2. Don’t give a shit about anyone that doesn’t give a shit about you. My mentor told me this after University of Iowa rejected me. Their loss. I’d always keep writing. I’d always be me.
3. Patience. Always practice patience. You can’t force time. Success will unfold if you keep doing what you’re supposed to be doing, which is writing your fucking book.
4. Always have a project in the wings or an idea in the well.
5. Think about writing as much as humanly possible. You should spend equal parts thinking about writing as you do actually writing.
6. Not everyone has to like your work. The arts are full of pretentious cliques, bad art, good art, wonderfully supportive people, people that can’t stand you and people that love you, but the key is to embrace it all. Enjoy the contrasts.
7. Laugh. Always.
8. Trust yourself.
9. Write encouraging letters to yourself. I was against this when I read The War of Art, but I gave it a chance. Now I’m leaving love letters for myself around the house when I’m working on a book that’s kicking my ass. I always get butterflies in my stomach when I find one.
10. Be territorial of your time. That book isn’t going to write itself, dammit. So, just say NO.
11. You can pick your friends, and you can pick your nose, but you can’t pick your friend’s nose. If your friends don’t respect your art, they can fuck off.
12. Be true to your authenticity. I can’t stand hacks and I can smell it from a mile away. Don’t share your story as a way to validate your worth or use people’s vulnerabilities to make a sale.
13. Stay home on a Saturday night to finish your book.
14. Love your writing at every age. I never met a writer that got worse.

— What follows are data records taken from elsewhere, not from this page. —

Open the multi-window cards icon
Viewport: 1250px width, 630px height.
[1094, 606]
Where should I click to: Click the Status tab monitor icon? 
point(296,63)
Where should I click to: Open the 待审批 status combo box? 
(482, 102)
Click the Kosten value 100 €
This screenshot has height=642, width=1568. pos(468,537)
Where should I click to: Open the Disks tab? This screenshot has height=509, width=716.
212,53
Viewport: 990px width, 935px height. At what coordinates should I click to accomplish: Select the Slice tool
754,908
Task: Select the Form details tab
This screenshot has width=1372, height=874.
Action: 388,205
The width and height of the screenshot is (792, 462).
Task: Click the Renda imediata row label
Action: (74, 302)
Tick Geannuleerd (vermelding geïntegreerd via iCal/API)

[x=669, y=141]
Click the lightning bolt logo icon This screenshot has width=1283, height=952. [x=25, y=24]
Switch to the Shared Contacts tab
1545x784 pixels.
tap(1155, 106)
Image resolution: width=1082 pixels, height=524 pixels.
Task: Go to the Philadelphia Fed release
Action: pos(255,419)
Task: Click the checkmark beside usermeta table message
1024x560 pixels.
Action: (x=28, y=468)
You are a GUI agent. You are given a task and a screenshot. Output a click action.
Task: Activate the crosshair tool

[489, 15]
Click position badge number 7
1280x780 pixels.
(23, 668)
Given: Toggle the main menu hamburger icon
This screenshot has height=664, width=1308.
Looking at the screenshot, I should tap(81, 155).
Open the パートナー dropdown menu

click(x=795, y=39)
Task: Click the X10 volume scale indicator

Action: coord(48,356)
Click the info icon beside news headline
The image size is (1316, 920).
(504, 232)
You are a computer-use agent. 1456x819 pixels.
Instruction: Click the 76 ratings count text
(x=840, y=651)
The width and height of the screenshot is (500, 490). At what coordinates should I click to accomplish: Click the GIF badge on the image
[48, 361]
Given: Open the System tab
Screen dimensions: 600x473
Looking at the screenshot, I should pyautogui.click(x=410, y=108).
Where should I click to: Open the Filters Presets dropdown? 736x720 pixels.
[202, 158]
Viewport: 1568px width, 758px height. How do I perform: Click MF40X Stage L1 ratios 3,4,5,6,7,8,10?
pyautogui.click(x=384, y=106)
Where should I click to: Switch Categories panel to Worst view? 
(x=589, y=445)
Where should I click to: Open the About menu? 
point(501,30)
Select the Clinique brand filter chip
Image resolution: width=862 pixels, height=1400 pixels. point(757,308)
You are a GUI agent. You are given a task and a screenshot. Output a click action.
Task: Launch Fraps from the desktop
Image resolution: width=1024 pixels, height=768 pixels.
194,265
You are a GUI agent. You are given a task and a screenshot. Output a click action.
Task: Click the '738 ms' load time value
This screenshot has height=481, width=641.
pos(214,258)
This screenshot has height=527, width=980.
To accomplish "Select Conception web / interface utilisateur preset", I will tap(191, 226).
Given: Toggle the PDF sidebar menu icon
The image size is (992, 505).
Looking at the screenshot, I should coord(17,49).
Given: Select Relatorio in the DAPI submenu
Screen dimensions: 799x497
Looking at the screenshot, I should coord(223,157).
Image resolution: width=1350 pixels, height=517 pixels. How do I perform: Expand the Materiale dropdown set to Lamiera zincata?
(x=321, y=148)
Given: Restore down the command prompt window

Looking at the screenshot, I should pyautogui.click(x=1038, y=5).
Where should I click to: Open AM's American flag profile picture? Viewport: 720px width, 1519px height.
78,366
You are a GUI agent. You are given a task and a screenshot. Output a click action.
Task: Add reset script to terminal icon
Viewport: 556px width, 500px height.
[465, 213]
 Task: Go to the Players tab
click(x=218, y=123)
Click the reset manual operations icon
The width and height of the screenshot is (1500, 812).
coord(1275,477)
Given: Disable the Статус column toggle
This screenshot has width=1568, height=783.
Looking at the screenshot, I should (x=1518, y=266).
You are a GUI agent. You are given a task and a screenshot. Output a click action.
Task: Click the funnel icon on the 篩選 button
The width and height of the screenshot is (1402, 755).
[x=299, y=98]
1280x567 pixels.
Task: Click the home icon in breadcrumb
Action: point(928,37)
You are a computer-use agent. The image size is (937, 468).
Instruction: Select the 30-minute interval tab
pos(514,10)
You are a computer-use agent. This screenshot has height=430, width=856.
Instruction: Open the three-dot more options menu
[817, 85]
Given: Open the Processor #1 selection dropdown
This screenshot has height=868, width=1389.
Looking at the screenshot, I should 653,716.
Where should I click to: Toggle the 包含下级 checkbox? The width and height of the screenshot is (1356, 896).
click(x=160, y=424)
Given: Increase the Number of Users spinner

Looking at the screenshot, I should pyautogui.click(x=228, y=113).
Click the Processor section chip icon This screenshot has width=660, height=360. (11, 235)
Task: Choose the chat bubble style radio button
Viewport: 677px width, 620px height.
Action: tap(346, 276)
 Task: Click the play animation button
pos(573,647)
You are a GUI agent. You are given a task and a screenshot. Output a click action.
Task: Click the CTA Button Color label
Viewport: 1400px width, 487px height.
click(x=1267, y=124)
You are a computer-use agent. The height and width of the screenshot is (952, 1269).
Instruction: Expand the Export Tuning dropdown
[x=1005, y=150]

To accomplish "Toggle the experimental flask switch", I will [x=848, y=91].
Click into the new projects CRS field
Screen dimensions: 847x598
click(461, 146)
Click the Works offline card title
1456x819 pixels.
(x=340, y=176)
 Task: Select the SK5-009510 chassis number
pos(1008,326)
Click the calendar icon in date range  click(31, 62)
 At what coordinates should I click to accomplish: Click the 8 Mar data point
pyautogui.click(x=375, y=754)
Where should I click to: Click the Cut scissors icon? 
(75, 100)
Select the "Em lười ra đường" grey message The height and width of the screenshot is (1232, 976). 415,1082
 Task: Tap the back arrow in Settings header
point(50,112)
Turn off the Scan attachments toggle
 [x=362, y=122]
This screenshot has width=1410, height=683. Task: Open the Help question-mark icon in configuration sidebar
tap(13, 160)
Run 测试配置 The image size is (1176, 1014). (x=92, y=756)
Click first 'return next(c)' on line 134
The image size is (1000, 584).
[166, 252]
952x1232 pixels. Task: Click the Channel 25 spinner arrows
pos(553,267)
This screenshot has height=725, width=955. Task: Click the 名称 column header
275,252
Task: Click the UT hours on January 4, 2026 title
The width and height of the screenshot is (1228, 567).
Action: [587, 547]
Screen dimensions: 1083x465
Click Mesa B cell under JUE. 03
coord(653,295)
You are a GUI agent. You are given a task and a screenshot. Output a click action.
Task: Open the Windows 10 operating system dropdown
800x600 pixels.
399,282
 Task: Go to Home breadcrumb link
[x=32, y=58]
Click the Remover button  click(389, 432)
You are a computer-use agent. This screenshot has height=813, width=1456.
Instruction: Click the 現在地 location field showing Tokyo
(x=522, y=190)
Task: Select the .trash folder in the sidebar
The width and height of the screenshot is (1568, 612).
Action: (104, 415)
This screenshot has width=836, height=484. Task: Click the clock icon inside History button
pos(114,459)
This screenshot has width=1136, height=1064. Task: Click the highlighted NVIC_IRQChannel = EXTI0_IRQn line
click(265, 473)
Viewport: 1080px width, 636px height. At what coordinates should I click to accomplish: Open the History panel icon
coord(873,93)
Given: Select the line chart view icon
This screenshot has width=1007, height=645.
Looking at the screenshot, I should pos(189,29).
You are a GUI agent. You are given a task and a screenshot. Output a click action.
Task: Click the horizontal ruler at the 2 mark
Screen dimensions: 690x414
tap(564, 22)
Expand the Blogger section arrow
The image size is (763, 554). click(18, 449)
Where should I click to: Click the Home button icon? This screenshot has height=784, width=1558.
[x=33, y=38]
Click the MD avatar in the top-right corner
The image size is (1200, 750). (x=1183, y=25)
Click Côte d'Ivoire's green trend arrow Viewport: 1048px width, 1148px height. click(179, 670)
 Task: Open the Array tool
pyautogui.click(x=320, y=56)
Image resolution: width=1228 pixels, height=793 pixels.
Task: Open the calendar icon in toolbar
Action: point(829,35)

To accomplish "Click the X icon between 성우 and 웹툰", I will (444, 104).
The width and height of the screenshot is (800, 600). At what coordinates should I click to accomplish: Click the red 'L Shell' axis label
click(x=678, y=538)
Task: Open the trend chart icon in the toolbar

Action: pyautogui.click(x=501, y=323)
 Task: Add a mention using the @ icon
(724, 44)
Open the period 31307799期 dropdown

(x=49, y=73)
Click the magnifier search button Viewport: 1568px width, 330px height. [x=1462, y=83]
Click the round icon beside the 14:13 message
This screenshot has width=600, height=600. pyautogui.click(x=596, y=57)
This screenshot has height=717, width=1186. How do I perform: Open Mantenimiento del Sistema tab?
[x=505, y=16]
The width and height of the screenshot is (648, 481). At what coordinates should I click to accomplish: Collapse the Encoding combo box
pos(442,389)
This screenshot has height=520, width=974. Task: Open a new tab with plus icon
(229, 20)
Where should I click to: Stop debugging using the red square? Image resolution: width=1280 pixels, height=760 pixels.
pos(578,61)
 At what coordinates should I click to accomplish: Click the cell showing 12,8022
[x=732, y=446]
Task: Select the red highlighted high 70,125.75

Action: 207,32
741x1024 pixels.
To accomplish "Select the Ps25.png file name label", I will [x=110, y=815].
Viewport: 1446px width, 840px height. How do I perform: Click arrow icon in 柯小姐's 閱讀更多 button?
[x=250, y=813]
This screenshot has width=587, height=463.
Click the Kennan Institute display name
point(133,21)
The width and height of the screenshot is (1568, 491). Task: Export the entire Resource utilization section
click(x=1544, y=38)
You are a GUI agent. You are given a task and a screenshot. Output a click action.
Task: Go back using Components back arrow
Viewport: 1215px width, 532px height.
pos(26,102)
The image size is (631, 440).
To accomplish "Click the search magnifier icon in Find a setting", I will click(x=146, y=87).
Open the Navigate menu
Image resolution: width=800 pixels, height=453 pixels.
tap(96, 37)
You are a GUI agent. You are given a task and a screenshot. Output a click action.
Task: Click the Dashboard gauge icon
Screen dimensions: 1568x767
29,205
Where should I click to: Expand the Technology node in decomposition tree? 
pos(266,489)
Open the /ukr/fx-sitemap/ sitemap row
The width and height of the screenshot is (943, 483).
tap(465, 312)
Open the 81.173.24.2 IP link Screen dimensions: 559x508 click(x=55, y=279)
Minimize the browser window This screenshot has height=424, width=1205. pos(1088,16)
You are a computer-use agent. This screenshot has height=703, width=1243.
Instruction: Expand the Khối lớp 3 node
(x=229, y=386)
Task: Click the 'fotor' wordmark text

15. Errors are part of the fun. Seriously, you’re human, not a cyborg. Just write and worry about those commas and hyphens and colons later. Blah. Blah.
16. Stop wanting fame and success. You have to put in the work every day. Writing takes discipline. You don’t master it (ever).
17. Write drunk. Always.
18. Get an editor that respects (not just sees) your vision. Trust yourself. It’s your story, so start acting like it.
19. Stop worrying about writing the perfect story. That doesn’t exist.
20. Don’t believe everything you see or read. Be skeptical. There are lots of shadow artists out in the wild.
21. Print every draft out.
22. Stop reading self-help books about writing, and ask other writers for help and advice. Collaboration is where the good stuff happens.
23. Publishing should be the last thing on your mind. Write your book first.
24. Practice your craft everyday. This means read and write. If you don’t, you’re not a fucking artist.
25. Read lots of poetry. I’m not saying this because I’m a poet, but it will help you improve fluency. Language is hard. Just because you speak a language doesn’t mean you are fluent. I struggle with language everyday.
26. Fail and love it. Try again. Fail again. Eat brownies and scrape the residue off your fingertips with your teeth. Write about that.
27. There’s no such thing as living in the moment, but you can write about it.
28. You have a responsibility to tell a story, to serve the characters and connect with your readers. It’s not about you and your ego.
29. Let go. I was obsessed with holding onto every piece of writing. Now, if something doesn’t work out, I let it go.
30. Cry. I do my best work after a heavy cry.
31. You are your best story.
32. Respect your elders and learn from them. Don’t get greedy. Wait your turn.
33. Writing isn’t always fun. Some days it will suck so much you’d rather rub a ghost pepper in your eyes, but you’ll do it because you have to. Because if you don’t, you won’t be you. And you rock.